È diventato il simbolo della crisi di una generazione e del suo futuro. Si è trasformato nella rappresentazione dell’indifferenza dei governanti per i governati, dell’incapacità del potere di ascoltare chi è in difficoltà e impaurito. È ormai l’allegoria del disinteresse della politica per la sofferenza del mondo del lavoro, per lo smarrimento di chi, colpito da una catastrofe (un terremoto, la crisi dei rifiuti), è stato abbandonato a se stesso.
Il 14 dicembre a Roma non è accaduto soltanto che un gruppo di violenti si sia impadronito della protesta e – poi – la violenza di ogni ragione. È accaduto che per la prima volta nei modi del tumulto (lasciamo perdere l’esasperazione di chi parla di “guerriglia”) ha preso forma pubblica e collettiva un rancore senza speranza, la rabbia di un Paese incattivito, socialmente fragile, segnato “da forme sommerse di deprivazione, di vera e propria povertà e soprattutto di impoverimento”, come documenta Marco Revelli
nel suo Poveri, noi. Un Paese dove il prezzo della crisi – e delle soluzioni preparate dal governo – cala come un maglio sulla vita e sulle aspettative soprattutto dei più giovani. Le statistiche ufficiali ce lo raccontano. Per l’Osce, nei 33 Paesi maggiormente industrializzati, l’Italia è al penultimo posto per l’occupazione giovanile con il 21,7 per cento di occupati: soltanto uno su cinque lavora. Tra chi è occupato il 44,4 per cento ha un lavoro precario e il 18,8 lavora part-time. Tra chi è disoccupato, il 40 per cento lo è da lungo tempo e il 14,9 ormai non studia né lavora. D’altronde – dice Marco Revelli – “l’80 per cento dei posti di lavoro perduti tra il 2008 e il 2010 riguarda i giovani, quelli che erano entrati per ultimi nel mercato del lavoro, attraverso la porta sfondata dei contratti atipici, a termine, a somministrazione, a progetto… Precari nello sviluppo, disoccupati nella crisi, senza la copertura degli ammortizzatori, spesso senza neppure un sussidio minimo. I più istruiti e altamente qualificati, quelli che appartengono al “mondo dei cognitivi”, alle nuove professioni come l’informatica, sono ormai ridotti a sottoproletariato”.

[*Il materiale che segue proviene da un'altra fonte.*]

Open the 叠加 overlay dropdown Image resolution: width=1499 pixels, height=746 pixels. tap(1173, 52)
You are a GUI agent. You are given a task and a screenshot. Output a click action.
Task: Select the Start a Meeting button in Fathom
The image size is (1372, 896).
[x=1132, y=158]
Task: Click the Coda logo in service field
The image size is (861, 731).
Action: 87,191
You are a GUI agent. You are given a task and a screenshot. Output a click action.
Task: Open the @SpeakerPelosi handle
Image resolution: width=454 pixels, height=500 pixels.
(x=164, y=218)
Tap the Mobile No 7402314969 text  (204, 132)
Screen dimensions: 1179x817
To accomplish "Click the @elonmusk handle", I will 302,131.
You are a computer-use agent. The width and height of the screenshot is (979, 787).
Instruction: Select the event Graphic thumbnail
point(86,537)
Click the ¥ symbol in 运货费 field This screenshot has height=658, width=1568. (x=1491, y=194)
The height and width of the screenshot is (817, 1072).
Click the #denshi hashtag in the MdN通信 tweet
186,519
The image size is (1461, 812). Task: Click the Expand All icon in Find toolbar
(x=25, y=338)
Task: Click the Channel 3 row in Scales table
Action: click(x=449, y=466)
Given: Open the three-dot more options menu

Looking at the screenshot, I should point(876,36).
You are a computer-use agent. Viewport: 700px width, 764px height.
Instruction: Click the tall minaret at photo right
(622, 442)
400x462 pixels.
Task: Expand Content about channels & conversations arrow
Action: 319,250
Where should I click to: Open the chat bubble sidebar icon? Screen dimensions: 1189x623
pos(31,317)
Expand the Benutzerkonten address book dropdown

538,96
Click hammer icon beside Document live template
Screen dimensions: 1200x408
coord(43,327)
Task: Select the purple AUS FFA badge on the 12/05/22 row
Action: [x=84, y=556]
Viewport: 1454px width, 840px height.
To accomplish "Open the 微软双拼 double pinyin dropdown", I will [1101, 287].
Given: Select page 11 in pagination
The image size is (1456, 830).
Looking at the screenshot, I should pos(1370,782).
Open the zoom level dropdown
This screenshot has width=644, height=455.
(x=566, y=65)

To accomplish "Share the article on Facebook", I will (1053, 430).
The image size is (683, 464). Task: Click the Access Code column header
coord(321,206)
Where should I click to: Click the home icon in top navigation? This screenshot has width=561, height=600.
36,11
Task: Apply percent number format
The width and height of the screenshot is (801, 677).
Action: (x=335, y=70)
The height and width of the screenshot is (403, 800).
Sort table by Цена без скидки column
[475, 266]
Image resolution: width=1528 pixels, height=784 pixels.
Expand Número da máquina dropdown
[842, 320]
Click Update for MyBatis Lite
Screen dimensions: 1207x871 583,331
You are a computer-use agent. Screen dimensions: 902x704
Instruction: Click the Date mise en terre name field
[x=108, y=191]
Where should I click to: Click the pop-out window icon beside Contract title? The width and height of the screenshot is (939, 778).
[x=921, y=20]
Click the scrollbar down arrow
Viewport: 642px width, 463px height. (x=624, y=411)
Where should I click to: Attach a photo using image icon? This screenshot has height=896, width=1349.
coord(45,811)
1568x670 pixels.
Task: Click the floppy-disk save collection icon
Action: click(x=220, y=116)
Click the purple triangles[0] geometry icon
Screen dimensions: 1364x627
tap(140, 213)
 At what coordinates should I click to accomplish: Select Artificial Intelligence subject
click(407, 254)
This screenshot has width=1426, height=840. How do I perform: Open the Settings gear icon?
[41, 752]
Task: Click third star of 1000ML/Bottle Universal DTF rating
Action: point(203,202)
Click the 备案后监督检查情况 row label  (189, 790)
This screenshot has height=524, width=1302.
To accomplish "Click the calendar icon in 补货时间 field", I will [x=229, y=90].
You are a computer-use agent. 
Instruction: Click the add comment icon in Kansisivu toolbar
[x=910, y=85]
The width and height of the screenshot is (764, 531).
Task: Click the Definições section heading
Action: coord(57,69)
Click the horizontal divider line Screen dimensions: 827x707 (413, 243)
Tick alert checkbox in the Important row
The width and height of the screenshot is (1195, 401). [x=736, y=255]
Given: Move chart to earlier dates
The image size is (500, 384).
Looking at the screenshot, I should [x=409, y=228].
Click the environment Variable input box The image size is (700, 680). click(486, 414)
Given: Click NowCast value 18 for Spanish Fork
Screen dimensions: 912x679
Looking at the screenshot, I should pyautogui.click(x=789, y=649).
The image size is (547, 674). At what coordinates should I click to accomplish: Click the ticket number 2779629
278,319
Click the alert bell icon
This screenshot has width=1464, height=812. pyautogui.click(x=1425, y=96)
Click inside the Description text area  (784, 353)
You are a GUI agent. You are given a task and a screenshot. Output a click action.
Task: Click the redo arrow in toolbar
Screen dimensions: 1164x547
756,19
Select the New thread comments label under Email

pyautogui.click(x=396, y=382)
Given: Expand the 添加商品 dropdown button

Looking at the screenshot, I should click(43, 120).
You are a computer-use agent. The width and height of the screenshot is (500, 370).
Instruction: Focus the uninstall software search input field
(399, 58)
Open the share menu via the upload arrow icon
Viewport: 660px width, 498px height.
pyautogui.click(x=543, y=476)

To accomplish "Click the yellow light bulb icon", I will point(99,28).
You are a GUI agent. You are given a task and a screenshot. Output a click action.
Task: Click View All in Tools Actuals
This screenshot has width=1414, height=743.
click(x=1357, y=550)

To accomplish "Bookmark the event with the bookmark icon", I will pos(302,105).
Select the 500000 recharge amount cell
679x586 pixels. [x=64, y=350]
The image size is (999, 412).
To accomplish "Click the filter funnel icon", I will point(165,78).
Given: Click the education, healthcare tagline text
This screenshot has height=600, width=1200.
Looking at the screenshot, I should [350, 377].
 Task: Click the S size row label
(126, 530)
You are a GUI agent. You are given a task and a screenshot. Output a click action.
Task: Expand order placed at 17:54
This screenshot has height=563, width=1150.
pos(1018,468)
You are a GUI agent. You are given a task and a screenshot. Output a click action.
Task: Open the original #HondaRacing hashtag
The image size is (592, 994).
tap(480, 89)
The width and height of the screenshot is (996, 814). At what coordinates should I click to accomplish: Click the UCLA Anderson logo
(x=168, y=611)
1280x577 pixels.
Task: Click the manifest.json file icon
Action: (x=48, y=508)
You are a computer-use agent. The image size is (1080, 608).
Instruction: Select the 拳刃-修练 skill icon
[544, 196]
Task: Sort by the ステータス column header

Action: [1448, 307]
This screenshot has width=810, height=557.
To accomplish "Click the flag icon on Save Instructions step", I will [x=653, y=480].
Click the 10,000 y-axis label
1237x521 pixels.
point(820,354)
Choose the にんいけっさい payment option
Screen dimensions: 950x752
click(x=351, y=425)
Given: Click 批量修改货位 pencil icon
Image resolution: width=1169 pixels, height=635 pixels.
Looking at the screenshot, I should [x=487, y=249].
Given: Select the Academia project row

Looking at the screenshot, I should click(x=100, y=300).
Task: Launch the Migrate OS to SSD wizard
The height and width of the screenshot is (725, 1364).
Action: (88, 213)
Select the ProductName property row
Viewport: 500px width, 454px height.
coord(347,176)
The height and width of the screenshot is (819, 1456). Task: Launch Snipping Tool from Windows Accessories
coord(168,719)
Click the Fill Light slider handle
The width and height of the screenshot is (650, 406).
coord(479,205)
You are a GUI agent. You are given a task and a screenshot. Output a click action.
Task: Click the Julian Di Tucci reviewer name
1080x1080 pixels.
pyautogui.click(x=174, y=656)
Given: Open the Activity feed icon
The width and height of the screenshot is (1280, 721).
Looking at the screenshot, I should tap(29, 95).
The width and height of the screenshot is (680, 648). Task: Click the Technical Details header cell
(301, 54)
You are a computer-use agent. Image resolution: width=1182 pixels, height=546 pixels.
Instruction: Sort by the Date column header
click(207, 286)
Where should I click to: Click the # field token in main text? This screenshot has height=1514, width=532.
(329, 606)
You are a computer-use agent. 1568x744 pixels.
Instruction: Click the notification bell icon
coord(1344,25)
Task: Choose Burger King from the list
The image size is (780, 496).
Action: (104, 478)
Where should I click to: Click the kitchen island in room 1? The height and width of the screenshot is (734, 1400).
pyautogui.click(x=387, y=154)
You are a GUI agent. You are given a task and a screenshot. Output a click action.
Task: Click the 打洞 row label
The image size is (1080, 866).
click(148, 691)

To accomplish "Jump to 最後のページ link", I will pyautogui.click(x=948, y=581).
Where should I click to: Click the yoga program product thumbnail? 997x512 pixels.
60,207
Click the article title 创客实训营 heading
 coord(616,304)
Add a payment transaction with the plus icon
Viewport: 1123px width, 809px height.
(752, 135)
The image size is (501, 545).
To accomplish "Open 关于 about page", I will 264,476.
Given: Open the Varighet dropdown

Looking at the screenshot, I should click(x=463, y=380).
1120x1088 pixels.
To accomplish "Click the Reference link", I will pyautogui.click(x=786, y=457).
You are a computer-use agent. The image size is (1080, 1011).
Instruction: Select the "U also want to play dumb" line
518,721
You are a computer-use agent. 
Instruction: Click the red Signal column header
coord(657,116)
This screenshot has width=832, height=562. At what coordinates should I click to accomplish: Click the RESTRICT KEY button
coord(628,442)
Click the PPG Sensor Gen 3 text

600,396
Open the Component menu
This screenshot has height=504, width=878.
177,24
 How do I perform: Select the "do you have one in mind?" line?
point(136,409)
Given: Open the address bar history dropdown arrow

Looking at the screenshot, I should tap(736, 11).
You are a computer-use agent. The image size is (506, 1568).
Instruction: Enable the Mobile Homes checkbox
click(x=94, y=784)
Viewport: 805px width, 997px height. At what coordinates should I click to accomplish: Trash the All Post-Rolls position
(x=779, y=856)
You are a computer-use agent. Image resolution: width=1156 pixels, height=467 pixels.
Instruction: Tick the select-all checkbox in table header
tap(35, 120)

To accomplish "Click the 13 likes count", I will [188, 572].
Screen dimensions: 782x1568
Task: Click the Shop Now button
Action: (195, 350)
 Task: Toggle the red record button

Se rimuove questo quadro, il governo si impedisce di comprendere, ammesso che lo voglia, le ragioni della violenza. Non le ragioni di chi, vestito o no di nero, centro sociale o “cane sciolto”, vuole “stare in piazza” con le pratiche dei black bloc e, prigioniero di un freddo nichilismo, non si fa alcuna illusione sulla democrazia e pensa – come il “blocco nero” – che “la violenza non sia un problema morale, è semplicemente la vita, il mondo in cui siamo capitati che non lascia altra strada che l’illegalità”.
Queste ragioni sono inaccettabili e questa violenza va anticipata, isolata e ogni illegalità punita. È un’operazione che può avere un esito positivo soltanto se – in tutti coloro che il 14 dicembre non si sono opposti o hanno addirittura approvato quelle violenze – si alimenta una speranza nella democrazia e la fiducia nel dialogo con le istituzioni; se si attenua la convinzione diffusa in una larga fascia di giovani (16/35 anni) di essere le vittime sacrificali del declino, le anime morte della crisi.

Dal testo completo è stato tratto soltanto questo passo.